No caso de De La Cruz, não há (até agora) um boletim médico oficial detalhando o tipo exato de lesão. O que se sabe, pelos bastidores, é que o joelho direito tem histórico de desgaste, e o esquerdo também já foi tratado. Isso, por si só, não significa fim de linha, mas exige gestão. Uma gestão cuidadosa, silenciosa e ética. Não pública.
O corpo fala e o futebol nem sempre ouve
Dr. Rodrigo diz que, há algo incômodo no futebol de alto nível: o tempo para tratar uma lesão parece sempre menor que o tempo necessário para curá-la. O atleta é pressionado a voltar logo, a se infiltrar se for preciso, a jogar “na base do sacrifício”. E, em muitos casos, ele aceita. Porque ama o jogo e não quer perder espaço. Porque o contrato, a Copa, a convocação, a final… tudo tem prazo de validade.
A medicina esportiva tenta encontrar um equilíbrio entre proteger o atleta e permitir que ele exerça sua função. Mas esse limite é cada vez mais frágil.

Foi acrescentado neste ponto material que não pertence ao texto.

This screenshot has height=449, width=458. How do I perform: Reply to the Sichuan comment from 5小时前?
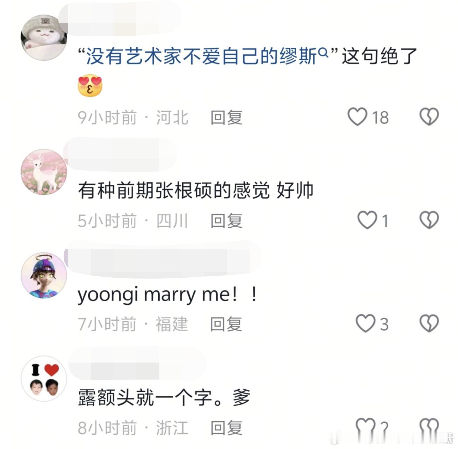coord(226,221)
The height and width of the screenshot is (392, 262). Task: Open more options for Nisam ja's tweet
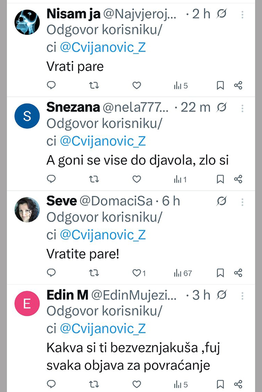click(243, 14)
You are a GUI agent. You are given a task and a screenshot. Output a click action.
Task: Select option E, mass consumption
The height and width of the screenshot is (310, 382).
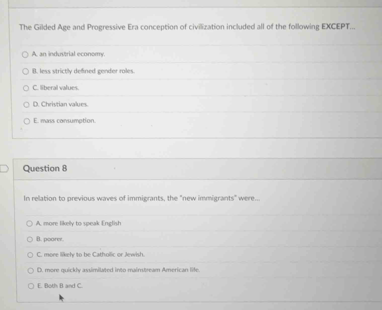pos(27,121)
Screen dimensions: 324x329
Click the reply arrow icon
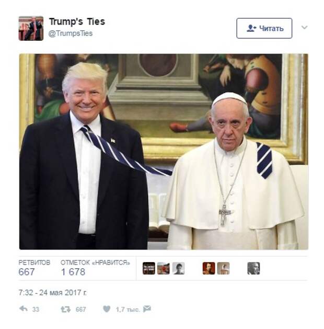coord(24,309)
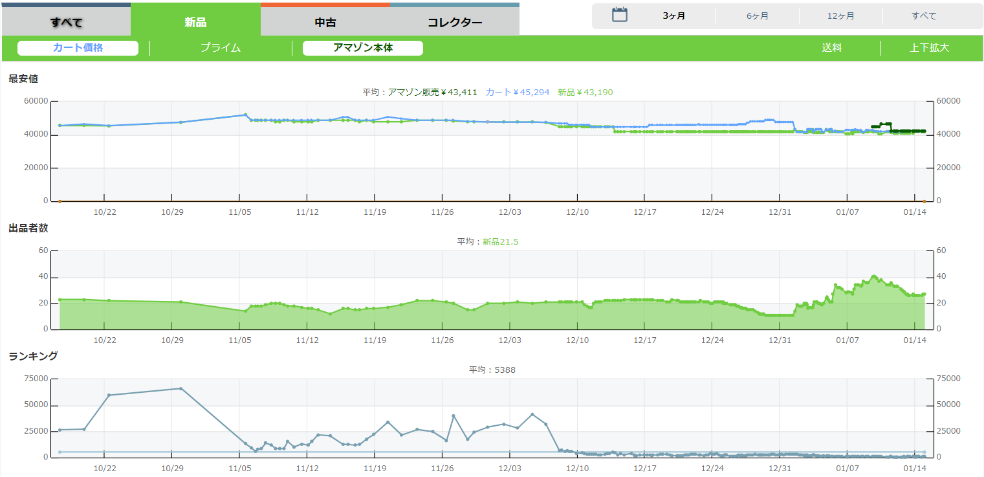Screen dimensions: 984x477
Task: Click the 新品21.5 legend in 出品者数 chart
Action: (x=500, y=242)
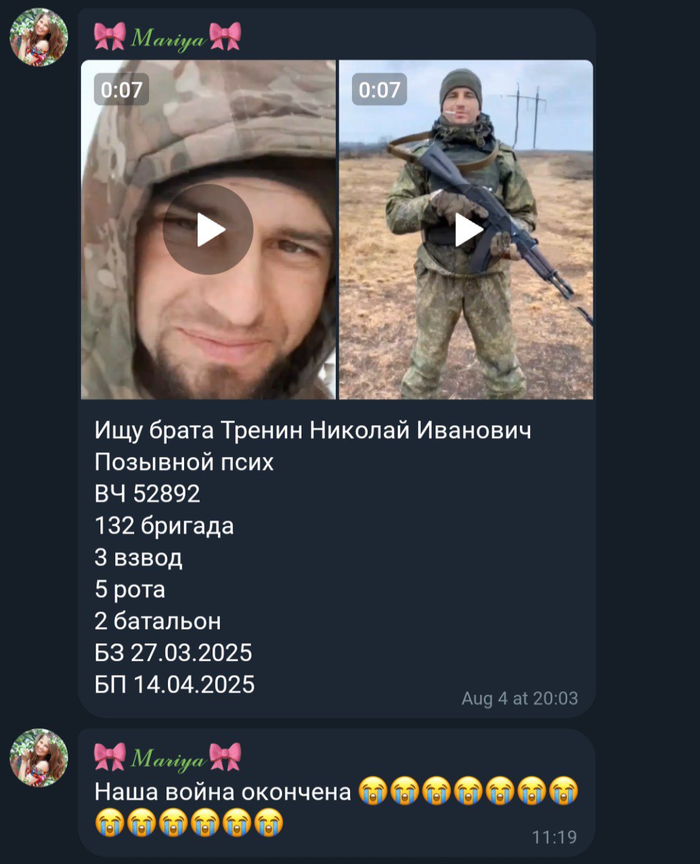Open Mariya's avatar beside the first message
The width and height of the screenshot is (700, 864).
click(x=39, y=37)
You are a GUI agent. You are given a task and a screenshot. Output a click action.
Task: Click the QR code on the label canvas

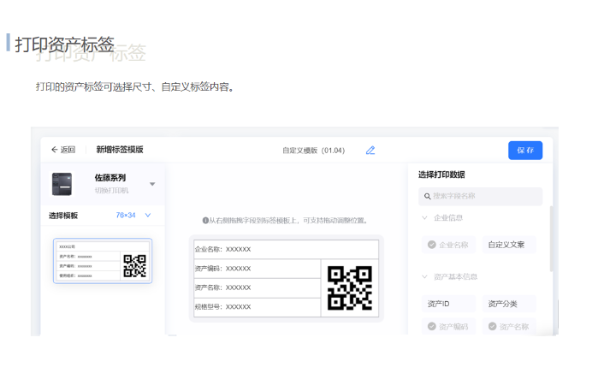[x=350, y=287]
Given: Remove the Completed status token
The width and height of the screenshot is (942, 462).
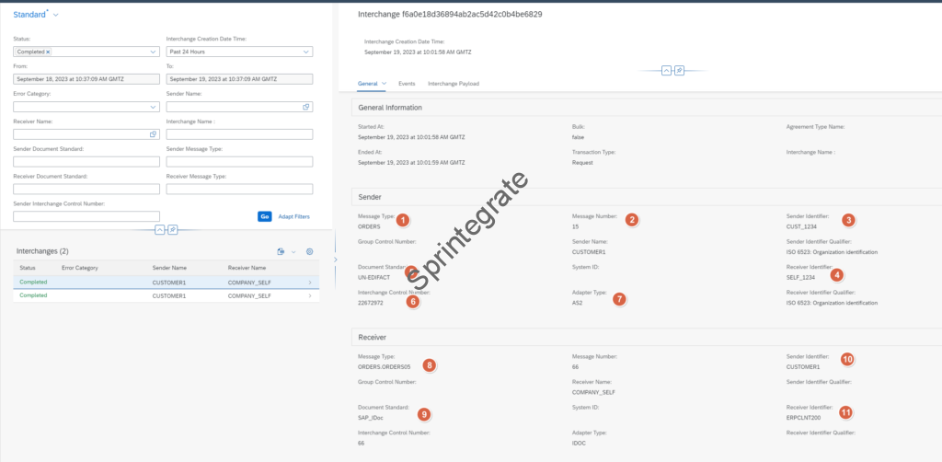Looking at the screenshot, I should 48,52.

Dá para De La Cruz seguir jogando?
A resposta curta é: depende. De acordo com o Dr.Rodrigo, depende do tipo de lesão, do grau de dor, da posição em campo, da rotina de recuperação, da estrutura do clube e, principalmente, do quanto o atleta está disposto a adaptar sua carreira. Há exemplos de jogadores que seguiram atuando com artroses avançadas, lesões irreversíveis de menisco, até mesmo ausência total de cartilagem em zonas de carga.
Desde que exista estabilidade, tolerância à dor e controle inflamatório, é possível performar em alto nível. Mas não é eterno. A grande questão é: vale a pena? E, mais do que isso, o clube está preparado para conviver com isso? Porque não se trata apenas de performance técnica, mas de planejamento de temporada, risco de recaída e preservação do ser humano por trás da camisa.
O que a polêmica com De La Cruz escancarou?
Para o Dr. Rodrigo, a relação entre atleta e departamento médico precisa ser mais do que técnica: precisa ser baseada em confiança. Que o sigilo profissional ainda importa. Que uma frase solta mesmo que verdadeira pode ter consequências devastadoras. E que, acima de tudo, o futebol precisa aprender a discutir lesão com maturidade.
De La Cruz pode continuar jogando? Pode. Desde que tenha acompanhamento adequado, manejo de carga e respaldo médico-científico. Mas ele também precisa ter segurança para parar quando for necessário sem que isso vire manchete, crise ou julgamento público. O futebol é feito de explosões e desacelerações. Dentro e fora de campo. Saber quando pisar no freio também faz parte do jogo. E talvez essa seja a lição mais urgente.